Subgroup analysis and investigation of heterogeneity

If we find a sufficient number of studies, we plan to carry out one or more of the following subgroup analyses where we identify substantial heterogeneity (I² > 50%) among included studies.

  1. Uncontrolled versus controlled work conditions.

  2. Lone working/community‐based working versus healthcare setting.

  3. Variability in aggression based on client characteristics (e.g. mental health issue, health issue, relatives or bystander issues).

Sensitivity analysis

If we find sufficient studies, we will a conduct a sensitivity analysis to test the robustness of our meta‐analysis results by omitting studies that we judge to have a high risk of bias.

When using the random‐effects model to combine data, we will conduct a sensitivity analysis by using the fixed‐effect model to reveal differences in results.

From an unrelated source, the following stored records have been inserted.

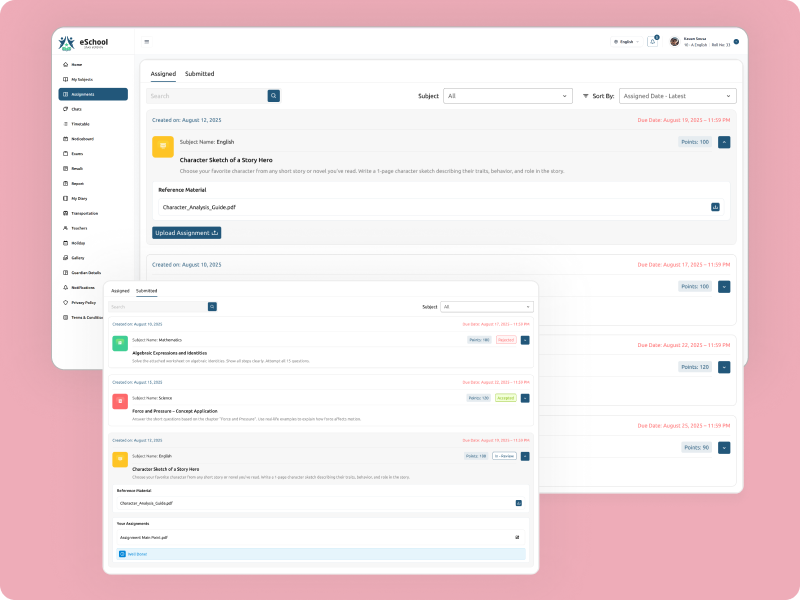Open Transportation in the sidebar
This screenshot has width=800, height=600.
85,213
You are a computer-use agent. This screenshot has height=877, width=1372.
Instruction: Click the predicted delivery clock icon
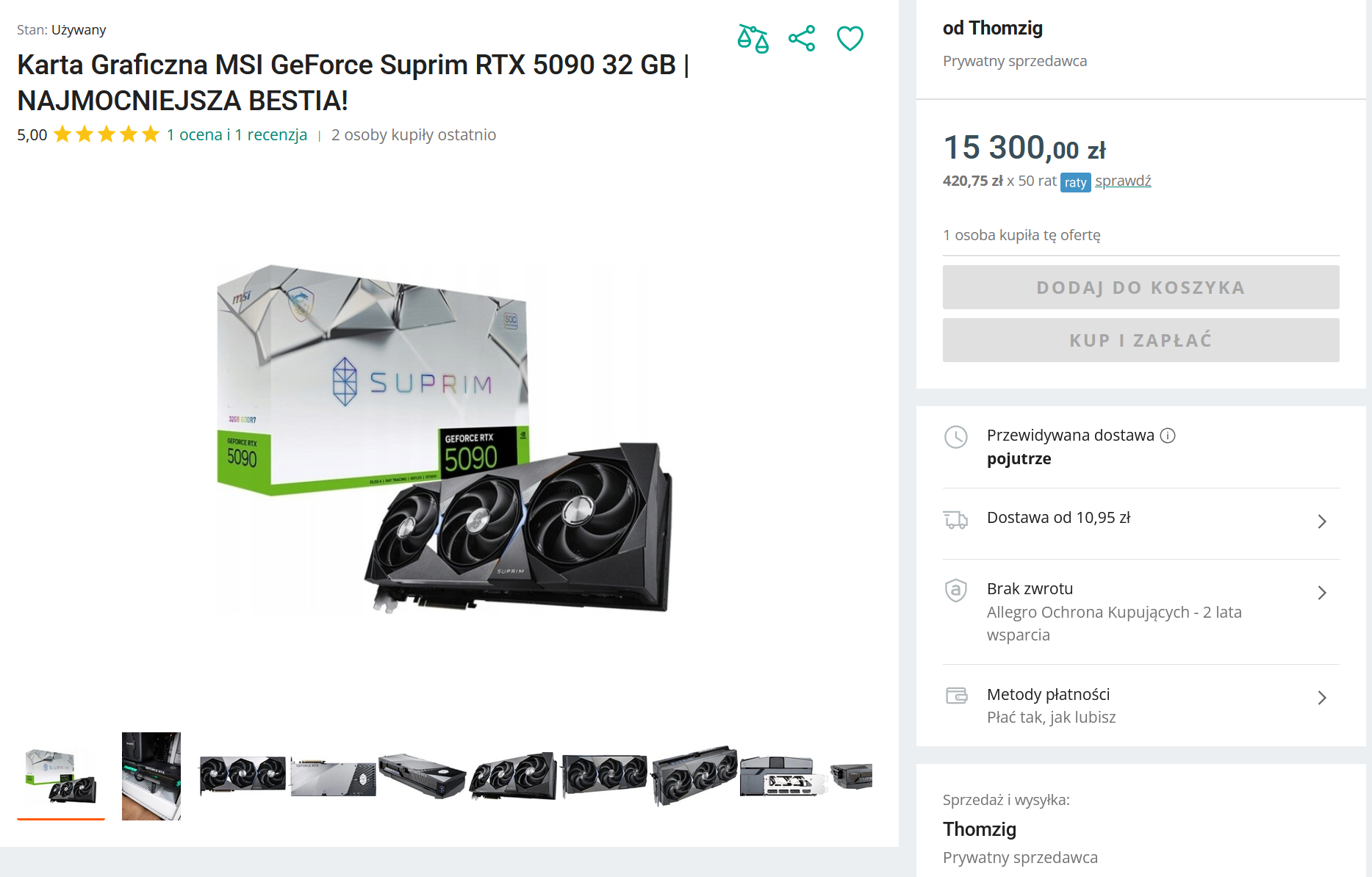(x=955, y=437)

Where we cannot obtain missing numerical outcome data and we think the missing data may introduce serious bias, we will explore the impact of including such studies in the overall assessment of results by a sensitivity analysis.

Reaching conclusions

We will base our conclusions only on findings from the quantitative or narrative synthesis of included studies for this review. We will avoid making recommendations for practice based on more than just the evidence, such as values and available resources. Our implications for research will suggest priorities for future research and outline what the remaining uncertainties are in the area.